Metadata-Version: 2.4
Name: gcmon
Version: 0.2.0
Summary: GC Monitor
License: MIT
License-File: LICENSE
Keywords: gc,garbage-collection,monitoring,perfetto,profiling
Author: Sergey Miryanov
Author-email: sergey.miryanov@gmail.com
Requires-Python: >=3.15
Classifier: Development Status :: 4 - Beta
Classifier: Intended Audience :: Developers
Classifier: License :: OSI Approved :: MIT License
Classifier: Programming Language :: Python :: 3
Classifier: Programming Language :: Python :: 3.15
Classifier: Topic :: Software Development :: Debuggers
Classifier: Topic :: System :: Monitoring
Provides-Extra: cmdline
Provides-Extra: stats
Requires-Dist: ddsketch (>=3.0.1,<4.0.0) ; extra == "stats"
Requires-Dist: msgspec (==0.21.1)
Requires-Dist: psutil (>=7.2) ; extra == "cmdline"
Project-URL: Documentation, https://github.com/sergey-miryanov/gcmon#readme
Project-URL: Homepage, https://github.com/sergey-miryanov/gcmon
Project-URL: Issues, https://github.com/sergey-miryanov/gcmon/issues
Project-URL: Repository, https://github.com/sergey-miryanov/gcmon
Description-Content-Type: text/markdown

# gcmon - zero-overhead GC monitoring for Python

[![PyPI](https://img.shields.io/pypi/v/gcmon.svg)](https://pypi.org/project/gcmon/)
[![CI](https://github.com/sergey-miryanov/gcmon/actions/workflows/ci.yml/badge.svg)](https://github.com/sergey-miryanov/gcmon/actions/workflows/ci.yml)
[![Python Version](https://img.shields.io/badge/python-3.15+-blue.svg)](https://pypi.org/project/gcmon/)
[![License](https://img.shields.io/badge/license-MIT-green.svg)](LICENSE)

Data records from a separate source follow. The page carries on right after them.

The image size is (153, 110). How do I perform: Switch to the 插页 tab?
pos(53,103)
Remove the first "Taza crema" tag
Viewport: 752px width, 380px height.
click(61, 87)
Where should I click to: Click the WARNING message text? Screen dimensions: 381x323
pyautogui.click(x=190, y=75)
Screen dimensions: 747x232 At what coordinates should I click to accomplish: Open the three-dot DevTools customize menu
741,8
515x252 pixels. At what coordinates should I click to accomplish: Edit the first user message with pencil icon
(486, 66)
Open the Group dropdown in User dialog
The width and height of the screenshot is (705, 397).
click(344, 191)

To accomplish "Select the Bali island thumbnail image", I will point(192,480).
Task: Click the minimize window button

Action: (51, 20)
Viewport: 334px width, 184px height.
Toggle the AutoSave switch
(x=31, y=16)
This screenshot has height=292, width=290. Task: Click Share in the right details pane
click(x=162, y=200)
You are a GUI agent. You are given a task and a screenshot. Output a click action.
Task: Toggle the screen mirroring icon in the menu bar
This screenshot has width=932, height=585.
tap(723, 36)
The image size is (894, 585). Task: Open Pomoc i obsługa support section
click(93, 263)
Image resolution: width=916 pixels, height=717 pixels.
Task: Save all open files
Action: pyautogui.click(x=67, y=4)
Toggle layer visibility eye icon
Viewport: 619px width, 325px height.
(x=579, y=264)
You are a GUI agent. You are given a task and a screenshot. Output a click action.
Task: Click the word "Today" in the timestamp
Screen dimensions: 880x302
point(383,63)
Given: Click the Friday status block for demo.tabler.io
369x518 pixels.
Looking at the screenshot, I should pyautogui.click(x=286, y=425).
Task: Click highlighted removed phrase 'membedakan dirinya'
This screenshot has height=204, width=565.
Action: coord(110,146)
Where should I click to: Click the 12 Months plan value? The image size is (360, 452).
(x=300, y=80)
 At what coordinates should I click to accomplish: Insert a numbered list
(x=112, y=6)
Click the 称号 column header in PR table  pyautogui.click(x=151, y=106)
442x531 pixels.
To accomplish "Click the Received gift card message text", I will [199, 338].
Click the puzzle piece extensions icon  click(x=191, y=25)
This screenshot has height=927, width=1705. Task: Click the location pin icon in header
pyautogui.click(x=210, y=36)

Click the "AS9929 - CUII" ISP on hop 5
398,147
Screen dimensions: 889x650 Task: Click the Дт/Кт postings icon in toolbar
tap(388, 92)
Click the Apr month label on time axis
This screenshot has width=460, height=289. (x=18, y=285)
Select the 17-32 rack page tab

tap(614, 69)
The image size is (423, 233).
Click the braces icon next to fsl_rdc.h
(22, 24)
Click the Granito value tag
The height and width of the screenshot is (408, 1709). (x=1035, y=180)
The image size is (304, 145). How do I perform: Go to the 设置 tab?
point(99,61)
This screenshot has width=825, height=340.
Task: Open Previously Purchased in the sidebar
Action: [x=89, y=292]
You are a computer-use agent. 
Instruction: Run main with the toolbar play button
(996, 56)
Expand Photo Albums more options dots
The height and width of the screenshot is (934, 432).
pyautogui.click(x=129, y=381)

A package for monitoring Python garbage collection events and exporting
statistics in various formats.

## Why gcmon?

Python's garbage collector can introduce unpredictable pauses in
applications. The standard library provides `gc.get_stats()` for
aggregate collection counters and `gc.callbacks` for per-event hooks,
but both run inside the target process: callbacks add execution
overhead that distorts timing, while `gc.get_stats()` only exposes
cumulative counters with no per-pause resolution. Neither can monitor
a process without modifying its code.

gcmon reads GC statistics directly from a target process's memory via
the `_remote_debugging` CPython extension, with zero in-process
overhead and without pausing the target process — no code changes or
runtime modification required.

Use it to profile GC pause times in production services, debug memory
leaks, or integrate GC metrics into benchmarks.

## Features

- **Real-time GC monitoring** - Track garbage collection events in running Python
processes without in-process overhead
- **Multiple export formats** - Chrome Trace Event, JSONL file, and JSONL to stdout
- **CLI** - Monitor processes or run scripts with GC monitoring
- **Pyperf hook integration** - Seamlessly integrate with pyperf benchmarks

## Alternatives Comparison

| Approach | In-process? | Per-pause resolution | Zero code change | Overhead |
|---|---|---|---|---|
| `gc.callbacks` | Yes | Yes | No | No — distorts timing |
| `gc.get_stats()` | Yes | No — cumulative only | No | Minimal |
| `tracemalloc` | Yes | N/A — allocations, not GC | No | High |
| [`memray`](https://github.com/bloomberg/memray) | Yes (partial¹) | N/A — allocations, not GC | Partial (attach mode) | Moderate |
| [`py-spy`](https://github.com/benfred/py-spy) | No | N/A — CPU profiling only | Yes | Low |
| [`austin`](https://github.com/P403n1x87/austin) | No | Partial² | Yes | Minimal |
| **gcmon** | **No** | **Yes** | **Yes** | **Yes — zero in-process cost** |

¹ memray's `attach` mode avoids modifying code but still injects an allocator into the target process.
² austin's `-g` flag tags frames during GC activity but provides no per-pause timing or heap data.

## How It Works

gcmon runs **outside** the target process. It reads GC statistics directly
from the process's memory via the `_remote_debugging` CPython C extension
(available in CPython 3.15+), which uses platform-specific memory access APIs.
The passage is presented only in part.